Hypoxia is a frequent feature of poor-prognosis tumours, and the identification of common in vivo hypoxia-related genes is desirable both for prognostic stratification of patients and development of novel therapies. Although prognostic markers of hypoxia have been identified, there are discrepancies between studies and powerful methods used in large meta-analyses are needed to define generally applicable signatures. A method is described for defining a hypoxia signature that combines previous knowledge derived from in vitro experiments, with co-expression data produced from in vivo samples. We show that by constructing a gene expression network and then extracting core ‘hub’ (high connectivity) genes it is possible to define signatures that are significantly enriched for phenotype-specific genes, and pathways. Although we have used this method to derive a compact and clinically relevant signature of hypoxia in cancer, the approach is likely to have broader applicability.

Specifically, we used the described method in a meta-analysis of 1136 HNSCCs and BCs to derive tissue-specific and common signatures of hypoxia by including only genes that are consistently useful across multiple experiments or tissue types. The ability of the method to derive highly prognostic hypoxia signatures despite differences between data sets highlights its robustness.

The gene expression network used to construct the signature was found to be biologically relevant and to map to a discrete set of biochemical pathways, which is significantly enriched for hypoxia-regulated genes and pathways. This finding highlights that not only in vitro data can assist understanding of clinical data, but also the reverse, that clinical data can be used to formulate specific biological hypotheses.

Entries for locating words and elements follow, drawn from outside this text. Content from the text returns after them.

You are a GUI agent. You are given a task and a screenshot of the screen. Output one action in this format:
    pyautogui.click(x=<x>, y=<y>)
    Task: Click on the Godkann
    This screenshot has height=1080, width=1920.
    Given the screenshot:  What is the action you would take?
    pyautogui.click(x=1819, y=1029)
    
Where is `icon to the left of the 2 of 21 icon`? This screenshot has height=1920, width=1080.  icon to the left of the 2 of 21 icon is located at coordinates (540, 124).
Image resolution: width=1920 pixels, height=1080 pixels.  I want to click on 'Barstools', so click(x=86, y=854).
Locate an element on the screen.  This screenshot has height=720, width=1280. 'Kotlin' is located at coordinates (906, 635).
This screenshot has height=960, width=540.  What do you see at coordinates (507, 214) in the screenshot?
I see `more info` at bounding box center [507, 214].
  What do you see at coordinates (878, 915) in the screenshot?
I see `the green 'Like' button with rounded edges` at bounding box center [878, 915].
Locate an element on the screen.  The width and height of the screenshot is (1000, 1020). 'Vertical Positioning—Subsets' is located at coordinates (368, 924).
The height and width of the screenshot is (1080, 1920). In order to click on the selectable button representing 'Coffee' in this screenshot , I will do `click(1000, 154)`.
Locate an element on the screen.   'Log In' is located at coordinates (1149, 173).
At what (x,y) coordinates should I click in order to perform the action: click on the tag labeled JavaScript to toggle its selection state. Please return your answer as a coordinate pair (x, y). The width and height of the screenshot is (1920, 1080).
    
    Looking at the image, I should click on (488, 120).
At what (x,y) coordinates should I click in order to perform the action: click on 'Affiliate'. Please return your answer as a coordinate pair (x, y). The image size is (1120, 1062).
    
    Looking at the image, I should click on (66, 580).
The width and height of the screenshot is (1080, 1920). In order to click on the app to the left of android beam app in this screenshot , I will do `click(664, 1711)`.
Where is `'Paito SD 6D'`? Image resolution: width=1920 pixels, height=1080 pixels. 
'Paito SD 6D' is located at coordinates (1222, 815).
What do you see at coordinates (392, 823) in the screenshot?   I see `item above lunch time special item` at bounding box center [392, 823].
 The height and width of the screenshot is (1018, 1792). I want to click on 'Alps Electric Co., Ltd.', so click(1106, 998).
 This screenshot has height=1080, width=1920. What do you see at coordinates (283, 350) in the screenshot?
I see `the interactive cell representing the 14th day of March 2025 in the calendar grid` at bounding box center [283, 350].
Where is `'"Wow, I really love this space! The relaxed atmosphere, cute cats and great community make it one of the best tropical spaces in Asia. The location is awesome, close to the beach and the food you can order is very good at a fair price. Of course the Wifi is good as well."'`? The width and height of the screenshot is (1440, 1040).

Remarkably, a reduced common hypoxia metagene containing as few as three genes, namely VEGFA, SLC2A1 and PGAM1, was as prognostic as a large signature in independent BC and HNSCC series. Furthermore, it was more prognostic than several reported signatures when tested in a set of independent data sets, suggesting a level of general applicability. Specifically, genes with highest connectivity were also the most prognostic across a panel of cancers. This further validates the method, as prognosis was not used to select genes that were only ranked by their connectivity; and this ranking was derived in independent data sets. Although a reduced signature was prognostic in all tumour sites tested, the number of genes before convergence was lower in HNSCC and BC than lung cancer. This offers another positive control as this was a common signature between HNSCC and BC, thus it is expected to reflect their biology to a better extent; however, it also indicates a degree of tumour specificity. The common signature and the tumour-type-specific signatures are being evaluated in prospective prognostic and predictive studies in HNSCC and breast cancer.

In summary, this study uses information from in vitro experiments regarding the function of multiple genes combined with in vivo co-expression patterns to derive a common hypoxia metagene in multiple cancers that is highly prognostic, while being compact and robust.